Benjamin Nathans | Autonomy or obedience

Guest Column | Trump’s compact is a threat to our university

09-23-25 College Hall & Benjamin Franklin (Ellie Pirtle) (2).jpg

Last week, the White House sent a “Compact for Academic Excellence in Higher Education” to Penn and eight other universities. This marks phase two in the Trump administration’s war on higher education, following last spring’s assaults against individual institutions, including Penn. If successful, the compact will rob universities of their remaining autonomy and cripple our country’s preeminence in teaching and research. Penn President Larry Jameson should not sign the compact. Penn should rally other universities to do the same.

“American higher education is the envy of the world,” the compact announces, “and represents a key strategic benefit for our Nation.” You would think this means American universities have been largely successful. But no: The compact calls for unprecedented levels of government interference in both state and private universities, even as it requires those universities to extol the virtues of the free market. While the compact identifies a number of serious problems that have plagued higher education for decades — sky-high tuition fees, a deficit of viewpoint diversity (particularly when it comes to the right flank of the political spectrum), and rising grade inflation — it offers neither an analysis of those problems nor practical suggestions for solving them. 

In its sweeping assertion of federal power to defund universities that fail or refuse to comply with its dictates, it aims at nothing less than a hostile takeover designed to gut and remake higher education, according to the preferences of President Trump. This is the same Donald Trump who founded a university that lasted six years before succumbing to multiple class-action lawsuits by former students, to whom Trump eventually paid a $25 million fine. The conservative magazine National Review called Trump University “a massive scam.”

The Trump compact’s demands for higher education are dangerously vague and practically invite political abuse. It forbids consideration not only of “sex, ethnicity, race, nationality, political views, sexual orientation, gender identity, [and] religious associations” in admissions and the awarding of financial aid but “proxies for any of those factors.” This could be used to defund schools that favor first-generation college applicants, recipients of Pell grants, applicants who are in the top 10% of their high school graduating class, and those from rural communities.

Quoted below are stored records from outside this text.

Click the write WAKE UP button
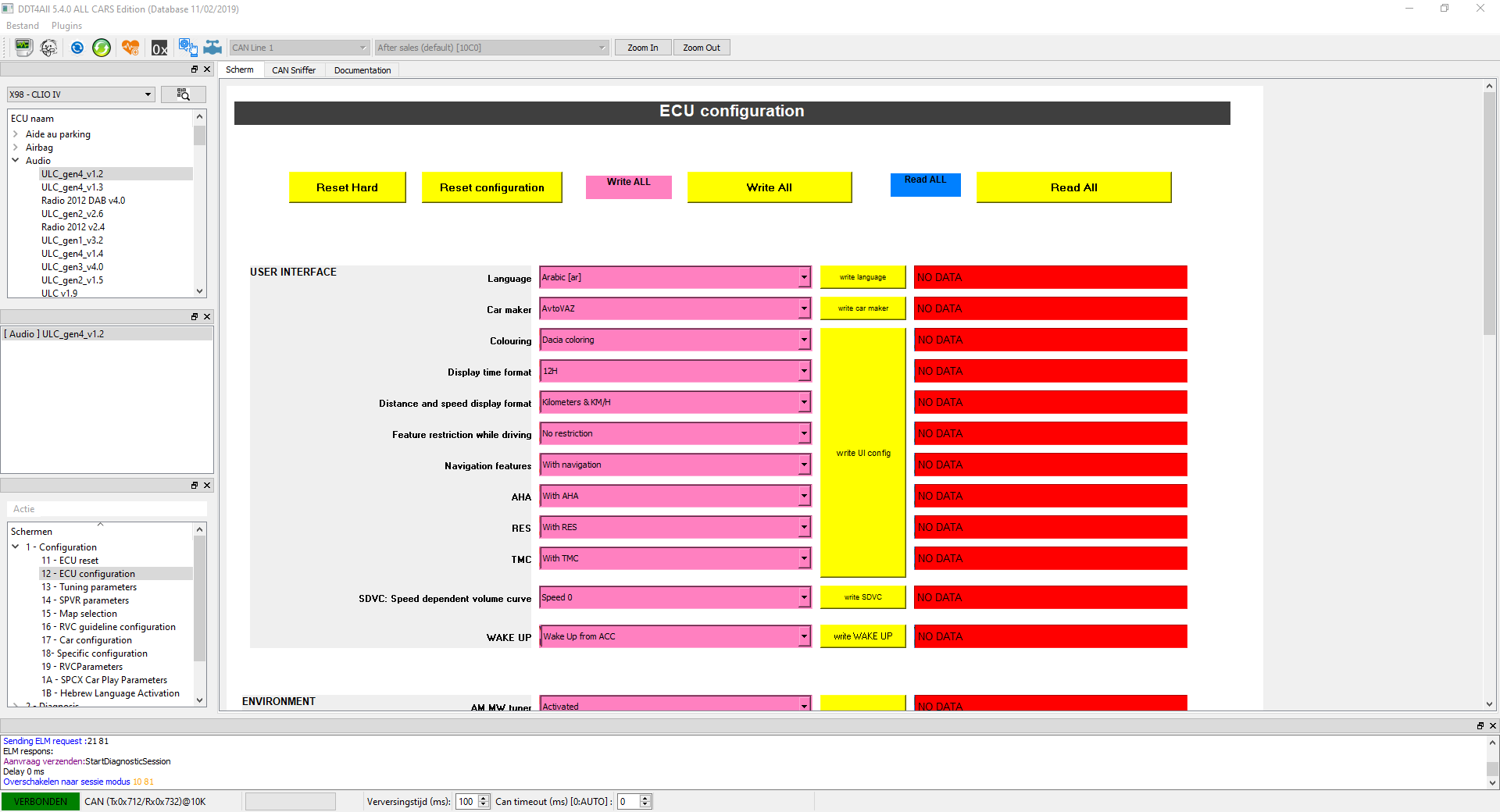 (862, 636)
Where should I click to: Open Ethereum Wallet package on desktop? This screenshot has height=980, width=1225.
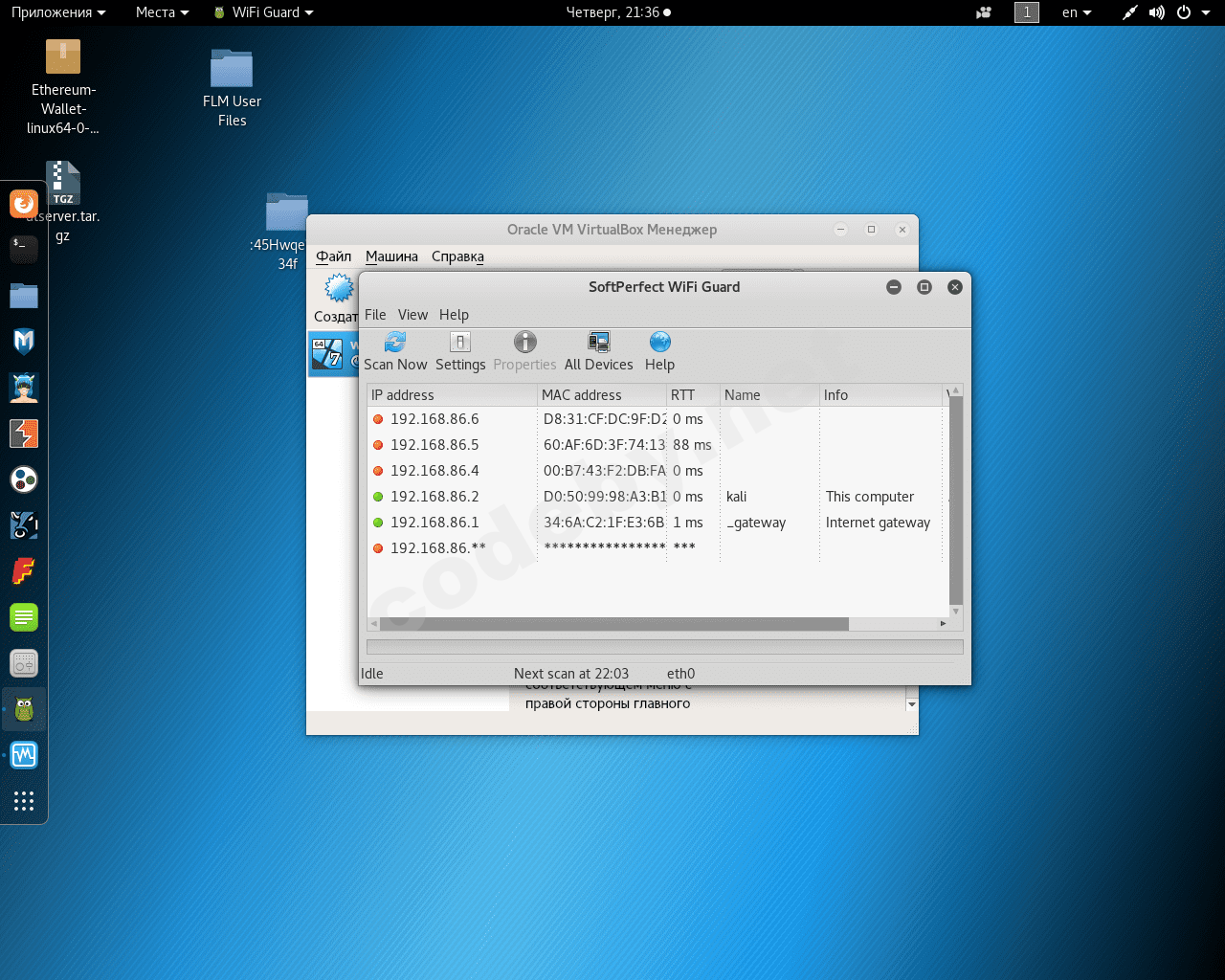63,57
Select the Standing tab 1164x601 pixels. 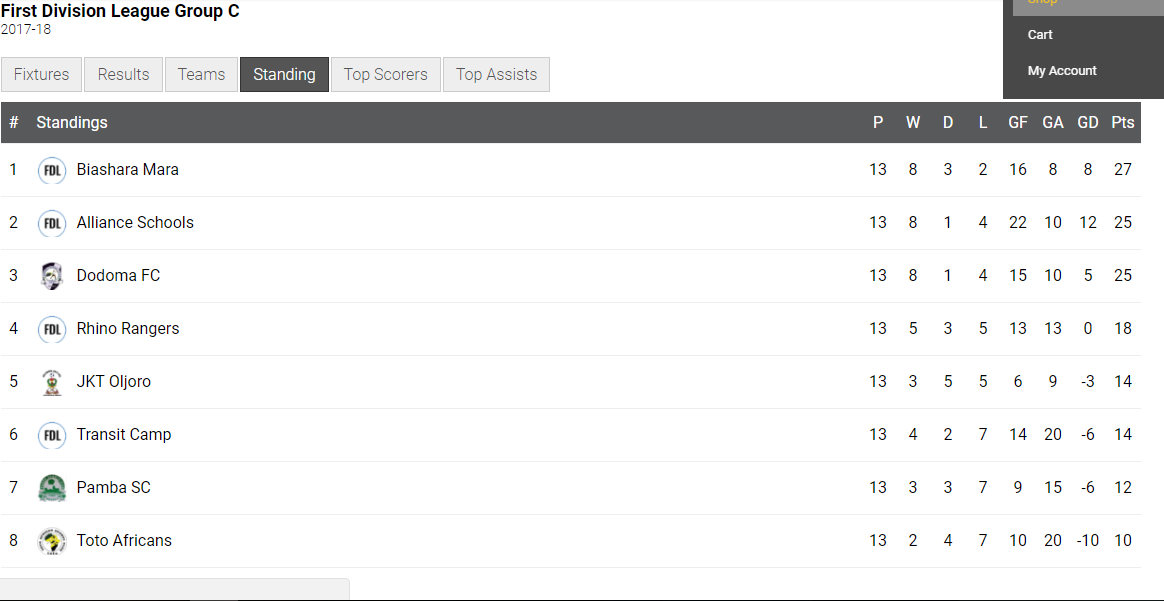click(284, 75)
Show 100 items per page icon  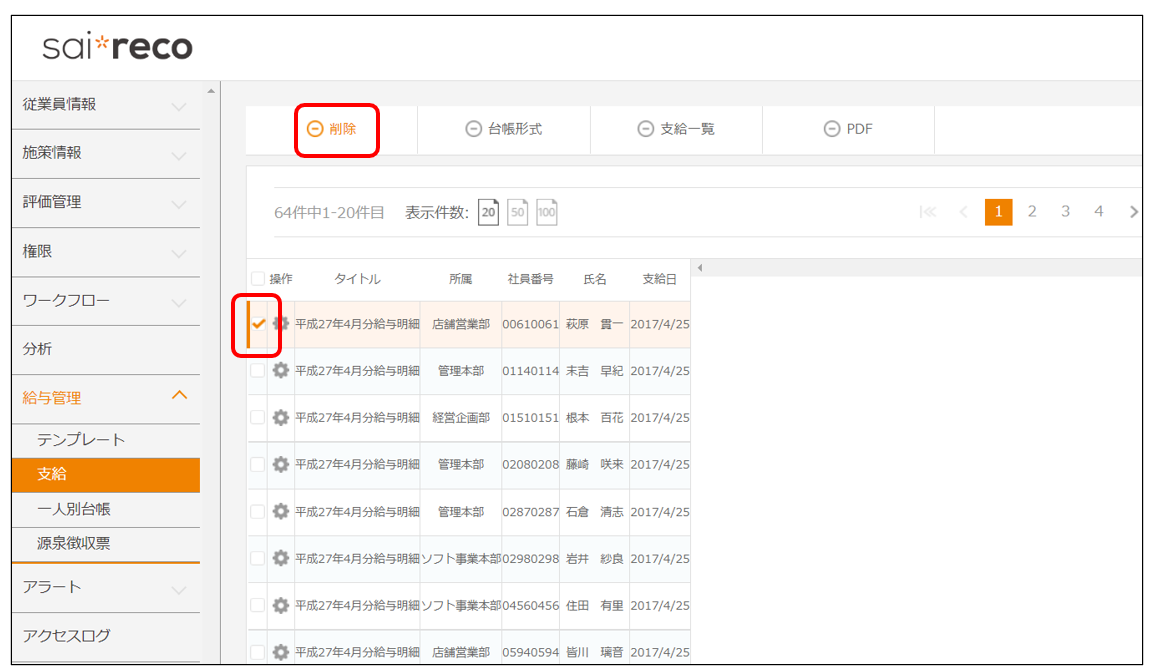point(546,212)
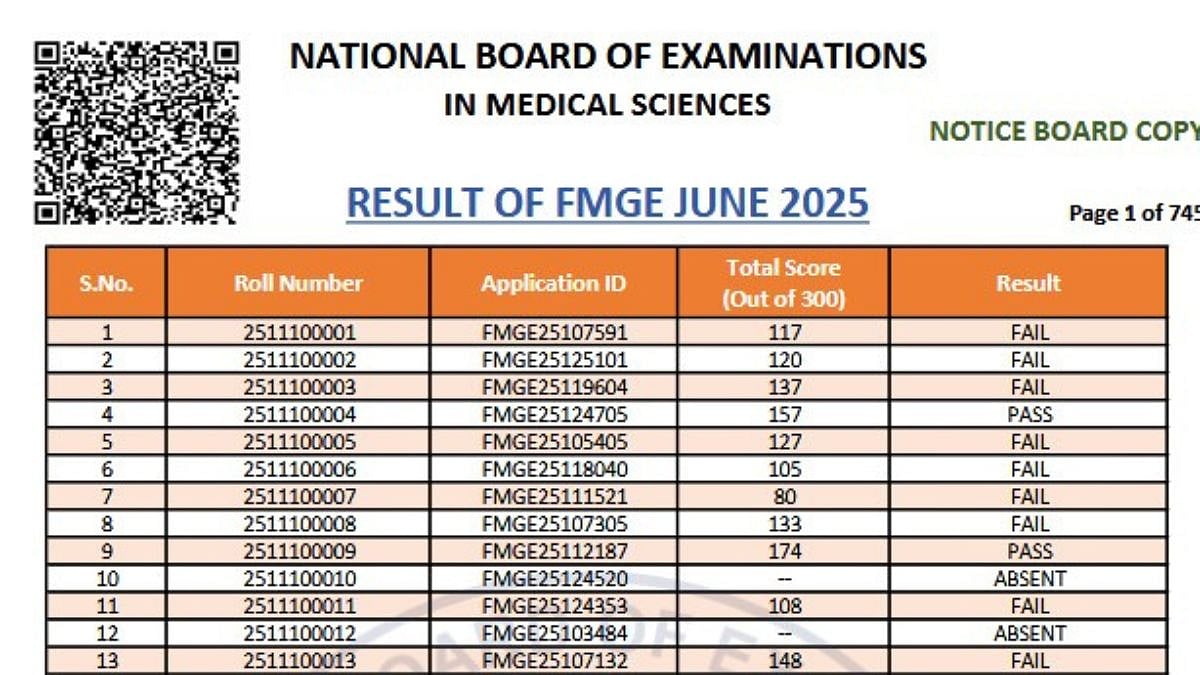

Under the compact, universities with an endowment exceeding $2 million per undergraduate student “will not charge tuition for admitted students pursuing hard science programs.” Why should the federal government radically tip the scales when it comes to students’ choice of majors? That doesn’t sound like the “marketplace of ideas” touted by the compact. It further requires “transforming or abolishing institutional units that purposefully punish, belittle, and even spark violence against conservative ideas.” Why only conservative ideas? And who will decide what qualifies as “belittling” and a “conservative idea”? The federal government, presumably. “Universities shall not permit actions,” the compact reads, “that delay or disrupt class instruction.” Would that apply to the student at Texas A&M University who recently got her instructor fired for raising the topic of gender?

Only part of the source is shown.